To do:
A word-for-word copy of the records that follow is needed, with every picture omitted.
··· Material provided
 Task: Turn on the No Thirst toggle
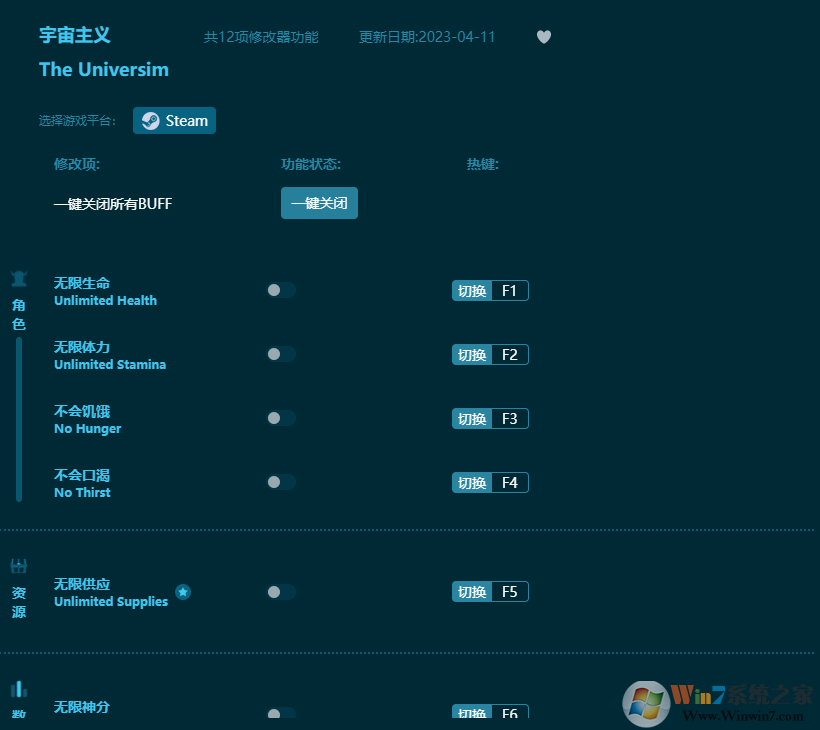tap(281, 482)
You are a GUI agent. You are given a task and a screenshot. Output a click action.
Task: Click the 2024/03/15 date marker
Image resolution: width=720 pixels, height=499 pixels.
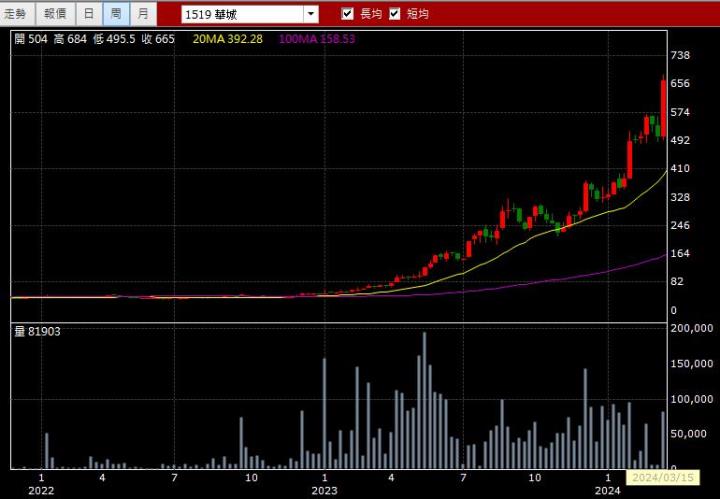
······
Answer for this exercise:
 Task: Turn on the No Thirst toggle
tap(281, 482)
You are a GUI agent. You are given a task and a screenshot. Output a click action.
Task: Click the 2024/03/15 date marker
Image resolution: width=720 pixels, height=499 pixels.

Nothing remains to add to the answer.